-------- Exercise materials --------
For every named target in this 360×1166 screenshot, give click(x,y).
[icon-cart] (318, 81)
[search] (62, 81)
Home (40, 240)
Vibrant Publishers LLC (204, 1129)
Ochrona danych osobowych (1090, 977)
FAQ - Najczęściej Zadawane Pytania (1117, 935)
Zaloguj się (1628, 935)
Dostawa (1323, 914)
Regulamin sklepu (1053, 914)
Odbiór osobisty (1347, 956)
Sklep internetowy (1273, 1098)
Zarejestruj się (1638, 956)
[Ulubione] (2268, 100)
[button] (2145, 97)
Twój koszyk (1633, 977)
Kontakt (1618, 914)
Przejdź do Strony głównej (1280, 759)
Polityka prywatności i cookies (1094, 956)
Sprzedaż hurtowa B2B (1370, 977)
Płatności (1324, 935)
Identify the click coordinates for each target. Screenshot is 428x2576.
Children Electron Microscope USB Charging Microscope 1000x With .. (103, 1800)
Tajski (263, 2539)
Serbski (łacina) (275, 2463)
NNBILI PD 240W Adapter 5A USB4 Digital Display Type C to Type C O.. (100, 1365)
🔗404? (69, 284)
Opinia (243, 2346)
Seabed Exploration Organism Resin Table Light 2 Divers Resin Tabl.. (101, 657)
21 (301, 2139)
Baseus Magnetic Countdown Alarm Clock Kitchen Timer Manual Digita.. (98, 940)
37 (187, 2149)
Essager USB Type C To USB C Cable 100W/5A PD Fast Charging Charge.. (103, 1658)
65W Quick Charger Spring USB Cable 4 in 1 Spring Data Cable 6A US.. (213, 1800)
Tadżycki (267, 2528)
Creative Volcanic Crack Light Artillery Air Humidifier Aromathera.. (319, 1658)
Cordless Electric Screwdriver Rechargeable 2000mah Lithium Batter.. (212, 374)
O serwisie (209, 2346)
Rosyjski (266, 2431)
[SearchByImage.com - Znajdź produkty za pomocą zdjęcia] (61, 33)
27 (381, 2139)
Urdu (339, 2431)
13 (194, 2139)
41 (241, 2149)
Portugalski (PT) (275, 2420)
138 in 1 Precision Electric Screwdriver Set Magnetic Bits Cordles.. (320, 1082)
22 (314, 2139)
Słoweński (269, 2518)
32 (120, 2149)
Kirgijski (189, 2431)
--------
§ **What the task asks**: Give back exactly the lines above starting at the line where "Home (40, 240)" appears and ending at the line where "Polityka prywatności i cookies (1094, 956)" appears, both included, with no other lines.

§ **Result for this task**:
Home (40, 240)
Vibrant Publishers LLC (204, 1129)
Ochrona danych osobowych (1090, 977)
FAQ - Najczęściej Zadawane Pytania (1117, 935)
Zaloguj się (1628, 935)
Dostawa (1323, 914)
Regulamin sklepu (1053, 914)
Odbiór osobisty (1347, 956)
Sklep internetowy (1273, 1098)
Zarejestruj się (1638, 956)
[Ulubione] (2268, 100)
[button] (2145, 97)
Twój koszyk (1633, 977)
Kontakt (1618, 914)
Przejdź do Strony głównej (1280, 759)
Polityka prywatności i cookies (1094, 956)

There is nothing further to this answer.